PROBLEM REQUIREMENTS
Give the lines below again exactly, starting with the line that holds "This screenshot has width=1094, height=962." and going on through the line that holds "Task: Click the RAR icon of 08、三年下 课时练习".

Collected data
┏━━
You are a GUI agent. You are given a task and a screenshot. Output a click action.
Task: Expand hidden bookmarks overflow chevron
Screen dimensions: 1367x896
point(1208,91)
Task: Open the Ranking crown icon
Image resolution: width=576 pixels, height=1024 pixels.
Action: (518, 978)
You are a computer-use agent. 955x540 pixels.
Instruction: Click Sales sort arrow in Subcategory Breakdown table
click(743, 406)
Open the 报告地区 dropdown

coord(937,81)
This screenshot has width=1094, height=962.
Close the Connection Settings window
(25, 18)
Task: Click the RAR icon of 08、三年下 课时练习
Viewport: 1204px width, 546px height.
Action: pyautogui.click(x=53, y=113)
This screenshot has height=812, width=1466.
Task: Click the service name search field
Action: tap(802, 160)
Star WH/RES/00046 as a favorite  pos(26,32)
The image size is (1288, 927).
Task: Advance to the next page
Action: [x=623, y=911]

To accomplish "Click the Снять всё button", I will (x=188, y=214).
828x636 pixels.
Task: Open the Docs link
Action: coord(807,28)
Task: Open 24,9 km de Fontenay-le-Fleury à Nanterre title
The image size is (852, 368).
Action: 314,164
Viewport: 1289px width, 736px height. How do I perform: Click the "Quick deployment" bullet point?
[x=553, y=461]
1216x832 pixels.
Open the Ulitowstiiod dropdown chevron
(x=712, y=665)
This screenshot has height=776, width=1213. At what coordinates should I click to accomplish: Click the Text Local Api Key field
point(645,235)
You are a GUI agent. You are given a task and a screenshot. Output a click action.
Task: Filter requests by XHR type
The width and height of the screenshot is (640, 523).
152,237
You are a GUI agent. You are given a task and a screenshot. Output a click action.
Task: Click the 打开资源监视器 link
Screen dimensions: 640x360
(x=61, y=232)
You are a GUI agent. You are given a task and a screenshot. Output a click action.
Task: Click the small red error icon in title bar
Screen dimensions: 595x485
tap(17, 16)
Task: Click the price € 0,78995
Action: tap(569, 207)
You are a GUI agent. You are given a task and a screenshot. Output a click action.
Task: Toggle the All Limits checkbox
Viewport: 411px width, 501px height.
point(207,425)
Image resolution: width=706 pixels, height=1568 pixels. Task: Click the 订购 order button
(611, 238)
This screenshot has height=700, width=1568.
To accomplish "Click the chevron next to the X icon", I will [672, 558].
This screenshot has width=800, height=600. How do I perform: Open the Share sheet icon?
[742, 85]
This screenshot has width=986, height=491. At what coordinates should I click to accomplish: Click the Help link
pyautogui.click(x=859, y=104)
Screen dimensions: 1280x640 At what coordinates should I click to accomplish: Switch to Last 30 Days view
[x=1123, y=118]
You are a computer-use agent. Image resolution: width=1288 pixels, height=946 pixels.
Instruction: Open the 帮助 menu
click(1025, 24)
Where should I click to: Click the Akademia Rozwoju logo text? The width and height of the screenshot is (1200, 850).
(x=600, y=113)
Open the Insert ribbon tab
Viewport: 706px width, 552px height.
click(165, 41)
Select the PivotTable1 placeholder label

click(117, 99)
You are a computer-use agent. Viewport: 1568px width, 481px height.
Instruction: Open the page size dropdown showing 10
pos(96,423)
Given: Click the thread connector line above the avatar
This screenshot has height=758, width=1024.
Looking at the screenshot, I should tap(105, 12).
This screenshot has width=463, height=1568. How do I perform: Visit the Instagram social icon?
┗━━
WRITTEN RESPONSE
This screenshot has width=1094, height=962.
Close the Connection Settings window
(25, 18)
Task: Click the RAR icon of 08、三年下 课时练习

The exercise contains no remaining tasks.